Translate this sentence from the post on food regulation below into Spanish: "Eight of nine Chicago red snapper samples tested by Oceana turned out to be different fish, the report said."

• **Text segment**
☆ ☆ ☆

Markets Need Regulators – Food Edition

by Mike Kimel

Markets Need Regulators – Food Edition

Back in college, I had a chat with one of my more libertarian economics professors about the need for regulation. He thought regulation was completely un-necessary.

“But what about mislabeled food?” I asked, “How do we even know that what is labeled on the side of the box or the can is what is inside?”

His reply was one I’ve heard, in one variation or another, many times since, “A company that sells customers something than they ordered will quickly go out of business.”

I’ve known it was BS every time I heard that, but it is interesting and unfortunate to see validation lately.

In the US, we have mislabeledfish:

Chicago diners who think they are eating red snapper may actually be munching on goldbanded jobfish.

Those who order Alaskan cod may really be tucking into a threadfin slickhead. And fans of yellowtail could just be getting a fish tale.

These are some of the findings of a Chicago fish fraud investigation to be released Thursday by conservancy group Oceana.

After its troubling seafood fraud investigations in East and West Coast cities over the last two years, the group expanded its testing to other cities, including Chicago. Thirty of 93 fish samples taken from Chicago restaurants, retail chains and sushi bars were mislabeled, mirroring percentages found in other cities.

Eight of nine Chicago red snapper samples tested by Oceana turned out to be different fish, the report said. And none of the three
yellowtail samples tested was actually yellowtail. Single samples sold as corvina, jack, mackerel and even perch did not match those descriptions, according to Oceana’s DNA tests.

The ocean conservancy organization does not list the names of the restaurants or stores where it bought the fish because “we didn’t know where, along the supply chain, the mislabeling first occurred,” said Beth Lowell Oceana’s seafood fraud campaign director.”So we didn’t want to call out businesses that may not have known their fish was mislabeled.”

This comes in the heel of the horsemeat (and occasionally donkey meat) sold as beef scandal in Europe.

What is interesting is that a) these behaviors have been going on for a long time and b) they were either spotted by a shrunken regulator (in Europe) or a non-profit (in the US). The market’s incentives didn’t stop any of the players involved.

☆ ☆ ☆

• **Stored data**
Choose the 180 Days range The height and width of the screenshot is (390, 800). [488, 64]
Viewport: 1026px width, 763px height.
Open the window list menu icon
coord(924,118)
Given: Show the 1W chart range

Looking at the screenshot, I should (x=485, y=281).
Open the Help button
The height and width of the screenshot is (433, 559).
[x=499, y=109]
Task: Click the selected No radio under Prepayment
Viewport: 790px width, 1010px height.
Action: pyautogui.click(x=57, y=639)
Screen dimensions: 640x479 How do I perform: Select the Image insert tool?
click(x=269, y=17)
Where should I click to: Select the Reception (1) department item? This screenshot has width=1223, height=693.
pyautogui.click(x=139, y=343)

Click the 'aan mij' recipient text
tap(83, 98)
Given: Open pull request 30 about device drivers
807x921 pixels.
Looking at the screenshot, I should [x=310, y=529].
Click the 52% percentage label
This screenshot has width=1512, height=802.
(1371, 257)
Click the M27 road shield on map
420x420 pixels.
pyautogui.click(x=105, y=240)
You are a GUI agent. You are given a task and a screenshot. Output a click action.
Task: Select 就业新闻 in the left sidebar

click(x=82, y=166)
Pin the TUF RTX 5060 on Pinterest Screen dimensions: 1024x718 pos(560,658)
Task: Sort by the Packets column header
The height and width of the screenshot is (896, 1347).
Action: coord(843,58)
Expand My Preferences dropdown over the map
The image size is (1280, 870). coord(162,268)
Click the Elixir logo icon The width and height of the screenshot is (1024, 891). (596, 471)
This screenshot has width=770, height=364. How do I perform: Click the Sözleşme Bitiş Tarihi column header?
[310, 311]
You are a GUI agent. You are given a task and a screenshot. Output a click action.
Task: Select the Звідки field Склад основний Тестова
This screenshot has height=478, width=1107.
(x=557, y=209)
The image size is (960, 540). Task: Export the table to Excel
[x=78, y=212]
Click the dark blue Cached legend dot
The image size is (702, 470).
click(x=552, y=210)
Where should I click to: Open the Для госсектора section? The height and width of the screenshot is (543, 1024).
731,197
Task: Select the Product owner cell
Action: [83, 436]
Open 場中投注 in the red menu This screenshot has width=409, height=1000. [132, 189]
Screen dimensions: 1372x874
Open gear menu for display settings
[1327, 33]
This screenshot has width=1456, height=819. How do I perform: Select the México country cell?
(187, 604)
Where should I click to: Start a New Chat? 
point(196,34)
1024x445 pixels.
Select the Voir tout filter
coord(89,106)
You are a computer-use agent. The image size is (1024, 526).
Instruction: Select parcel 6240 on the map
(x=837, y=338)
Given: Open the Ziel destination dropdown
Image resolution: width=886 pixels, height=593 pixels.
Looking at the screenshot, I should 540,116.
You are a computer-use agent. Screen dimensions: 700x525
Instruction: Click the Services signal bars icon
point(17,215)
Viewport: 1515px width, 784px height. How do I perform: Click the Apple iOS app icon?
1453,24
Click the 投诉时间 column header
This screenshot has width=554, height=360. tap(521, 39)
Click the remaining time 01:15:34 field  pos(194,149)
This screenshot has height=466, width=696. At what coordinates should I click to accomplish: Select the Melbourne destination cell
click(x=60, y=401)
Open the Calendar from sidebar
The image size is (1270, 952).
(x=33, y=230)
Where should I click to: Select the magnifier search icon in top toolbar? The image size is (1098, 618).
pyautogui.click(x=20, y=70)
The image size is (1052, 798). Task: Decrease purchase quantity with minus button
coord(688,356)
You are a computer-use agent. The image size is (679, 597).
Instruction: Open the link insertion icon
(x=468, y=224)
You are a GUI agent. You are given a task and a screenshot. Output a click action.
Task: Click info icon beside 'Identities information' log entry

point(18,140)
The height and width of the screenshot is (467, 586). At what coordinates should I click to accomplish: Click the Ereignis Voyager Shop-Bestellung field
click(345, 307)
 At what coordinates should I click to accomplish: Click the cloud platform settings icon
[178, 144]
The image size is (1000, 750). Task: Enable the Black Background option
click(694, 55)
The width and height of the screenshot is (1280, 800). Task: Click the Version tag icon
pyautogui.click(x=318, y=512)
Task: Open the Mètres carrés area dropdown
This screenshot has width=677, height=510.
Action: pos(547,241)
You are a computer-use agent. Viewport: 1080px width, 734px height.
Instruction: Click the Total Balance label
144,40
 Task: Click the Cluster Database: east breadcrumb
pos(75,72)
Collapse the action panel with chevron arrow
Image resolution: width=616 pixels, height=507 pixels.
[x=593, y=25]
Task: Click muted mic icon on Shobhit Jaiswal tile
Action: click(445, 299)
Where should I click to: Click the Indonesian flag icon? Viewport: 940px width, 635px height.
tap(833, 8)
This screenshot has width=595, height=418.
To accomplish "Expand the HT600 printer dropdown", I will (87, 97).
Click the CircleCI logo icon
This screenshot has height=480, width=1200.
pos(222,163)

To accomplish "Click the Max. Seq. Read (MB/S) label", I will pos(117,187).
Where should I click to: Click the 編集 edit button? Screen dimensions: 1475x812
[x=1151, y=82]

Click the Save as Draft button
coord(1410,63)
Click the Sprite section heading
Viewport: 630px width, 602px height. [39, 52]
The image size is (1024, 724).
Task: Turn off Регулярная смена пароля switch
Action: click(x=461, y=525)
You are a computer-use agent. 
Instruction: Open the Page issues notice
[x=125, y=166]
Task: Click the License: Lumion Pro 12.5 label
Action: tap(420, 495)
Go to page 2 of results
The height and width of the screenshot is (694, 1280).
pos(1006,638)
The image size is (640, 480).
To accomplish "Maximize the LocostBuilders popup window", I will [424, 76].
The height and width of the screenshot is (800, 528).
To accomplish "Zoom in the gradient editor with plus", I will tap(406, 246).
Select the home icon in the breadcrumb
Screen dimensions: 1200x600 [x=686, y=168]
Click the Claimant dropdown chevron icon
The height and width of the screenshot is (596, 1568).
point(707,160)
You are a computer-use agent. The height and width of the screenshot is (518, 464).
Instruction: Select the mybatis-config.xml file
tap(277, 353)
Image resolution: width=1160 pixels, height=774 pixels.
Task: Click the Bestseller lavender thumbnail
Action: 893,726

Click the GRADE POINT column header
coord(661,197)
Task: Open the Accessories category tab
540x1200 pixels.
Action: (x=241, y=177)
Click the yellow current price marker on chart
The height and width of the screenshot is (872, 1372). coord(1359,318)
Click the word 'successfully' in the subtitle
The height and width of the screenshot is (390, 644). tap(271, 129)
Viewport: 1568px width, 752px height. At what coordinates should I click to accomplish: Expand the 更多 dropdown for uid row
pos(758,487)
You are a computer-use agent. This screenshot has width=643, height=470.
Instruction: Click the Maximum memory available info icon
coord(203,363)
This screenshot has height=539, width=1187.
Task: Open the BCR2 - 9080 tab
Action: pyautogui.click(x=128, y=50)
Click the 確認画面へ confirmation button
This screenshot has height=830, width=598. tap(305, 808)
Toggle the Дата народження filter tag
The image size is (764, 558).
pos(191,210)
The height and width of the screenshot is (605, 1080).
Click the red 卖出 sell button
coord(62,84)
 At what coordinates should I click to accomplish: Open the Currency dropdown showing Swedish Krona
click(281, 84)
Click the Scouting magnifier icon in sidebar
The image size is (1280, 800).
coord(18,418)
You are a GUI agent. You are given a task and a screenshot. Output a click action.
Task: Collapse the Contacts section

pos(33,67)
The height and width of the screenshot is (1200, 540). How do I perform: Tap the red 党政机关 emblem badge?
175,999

☆ ☆ ☆

• **Solved exercise**
Ocho de nueve muestras de pargo rojo de Chicago analizadas por Oceana resultaron ser peces diferentes, según el informe.